Directions =
Copy each record exactly and skip its pictures.

Data extract =
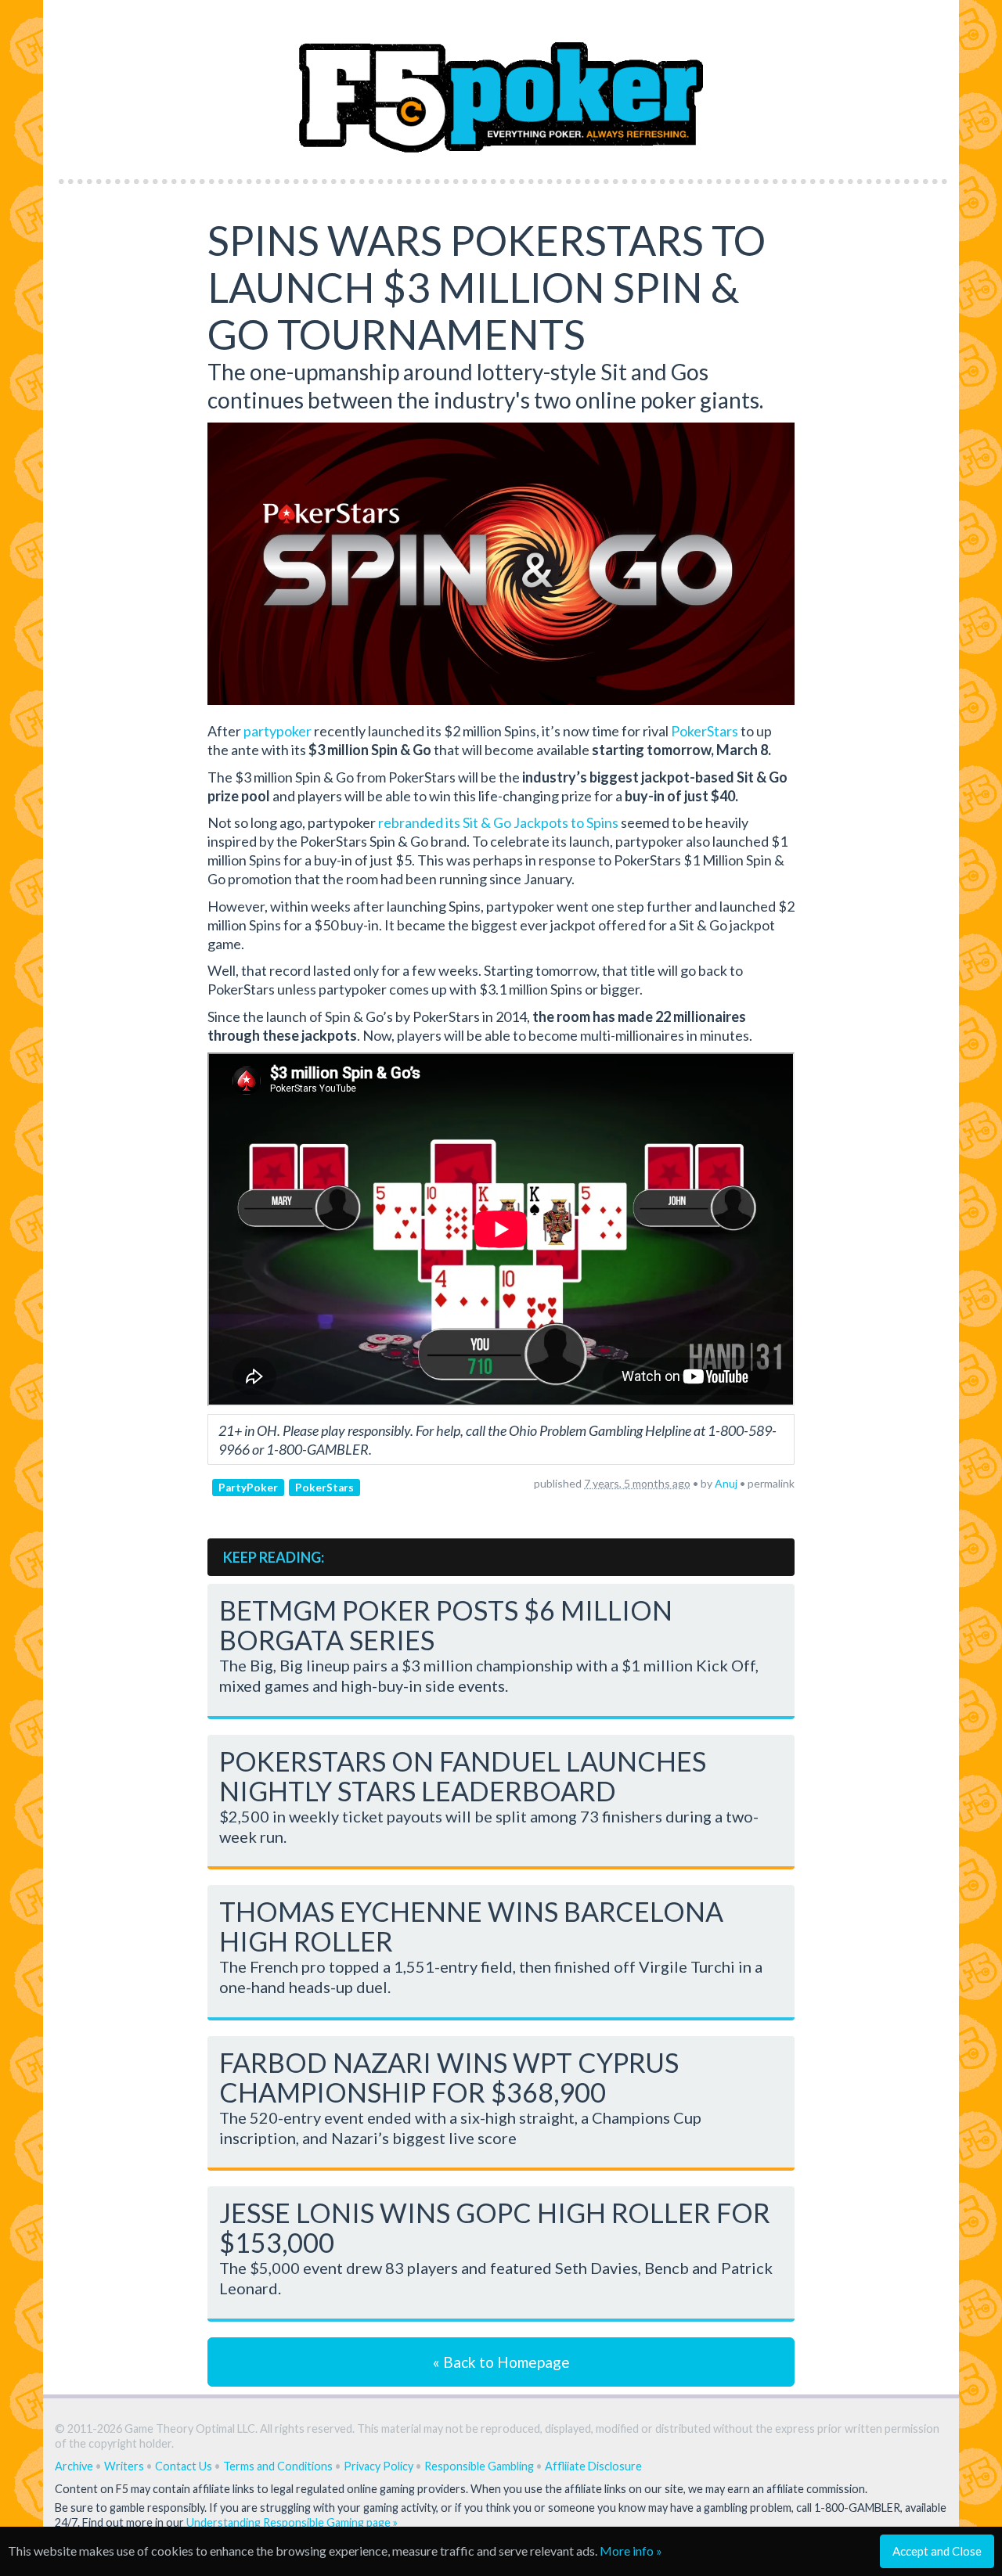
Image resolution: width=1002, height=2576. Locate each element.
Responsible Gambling (479, 2466)
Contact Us (183, 2466)
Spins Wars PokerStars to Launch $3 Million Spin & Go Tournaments (486, 287)
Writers (124, 2466)
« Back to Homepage (501, 2362)
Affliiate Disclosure (593, 2466)
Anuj (726, 1483)
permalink (771, 1483)
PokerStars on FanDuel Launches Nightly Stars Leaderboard (462, 1776)
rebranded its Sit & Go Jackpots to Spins (498, 822)
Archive (74, 2466)
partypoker (277, 730)
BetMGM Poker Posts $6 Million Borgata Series (445, 1625)
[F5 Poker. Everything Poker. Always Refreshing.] (501, 85)
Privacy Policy (378, 2466)
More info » (631, 2550)
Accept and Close (937, 2551)
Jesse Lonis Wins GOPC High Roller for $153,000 (494, 2227)
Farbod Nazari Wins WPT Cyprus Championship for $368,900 (449, 2077)
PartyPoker (248, 1486)
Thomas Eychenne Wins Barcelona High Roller (471, 1926)
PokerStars (704, 730)
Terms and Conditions (278, 2466)
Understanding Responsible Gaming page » (292, 2522)
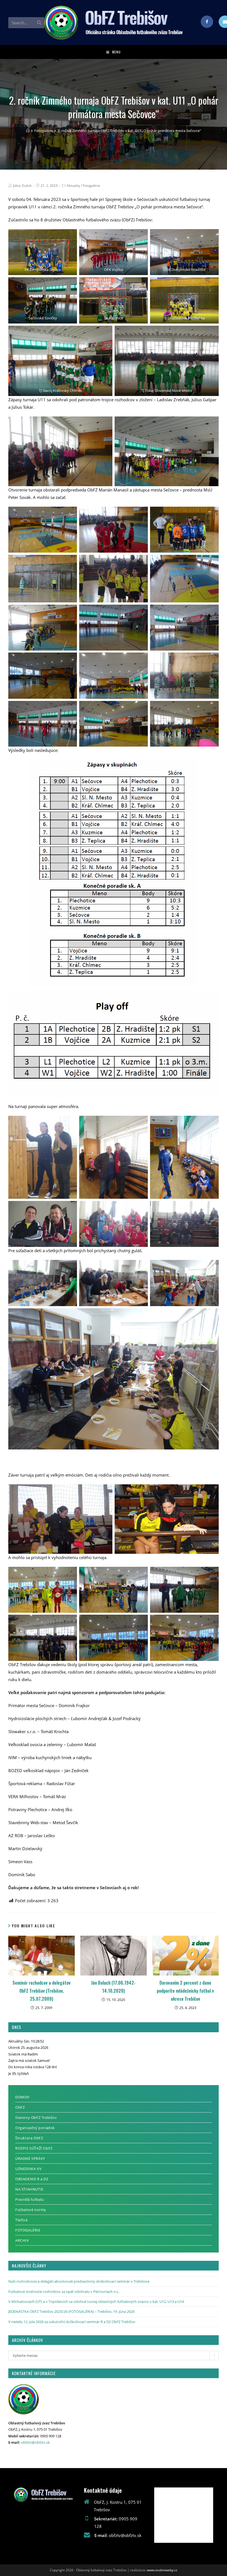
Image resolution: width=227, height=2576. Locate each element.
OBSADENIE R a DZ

Answer space =
Image resolution: width=1002, height=2576. Locate each element.
Responsible Gambling (479, 2466)
Contact Us (183, 2466)
Spins Wars PokerStars to Launch $3 Million Spin & Go Tournaments (486, 287)
Writers (124, 2466)
« Back to Homepage (501, 2362)
Affliiate Disclosure (593, 2466)
Anuj (726, 1483)
permalink (771, 1483)
PokerStars on FanDuel Launches Nightly Stars Leaderboard (462, 1776)
rebranded its Sit & Go Jackpots to Spins (498, 822)
Archive (74, 2466)
partypoker (277, 730)
BetMGM Poker Posts $6 Million Borgata Series (445, 1625)
[F5 Poker. Everything Poker. Always Refreshing.] (501, 85)
Privacy Policy (378, 2466)
More info » (631, 2550)
Accept and Close (937, 2551)
Jesse Lonis Wins GOPC High Roller for $153,000 (494, 2227)
Farbod Nazari Wins WPT Cyprus Championship for $368,900 (449, 2077)
PartyPoker (248, 1486)
Thomas Eychenne Wins Barcelona High Roller (471, 1926)
PokerStars (704, 730)
Terms and Conditions (278, 2466)
Understanding Responsible Gaming page » (292, 2522)
Image resolution: width=227, height=2576. Locate each element.
OBSADENIE R a DZ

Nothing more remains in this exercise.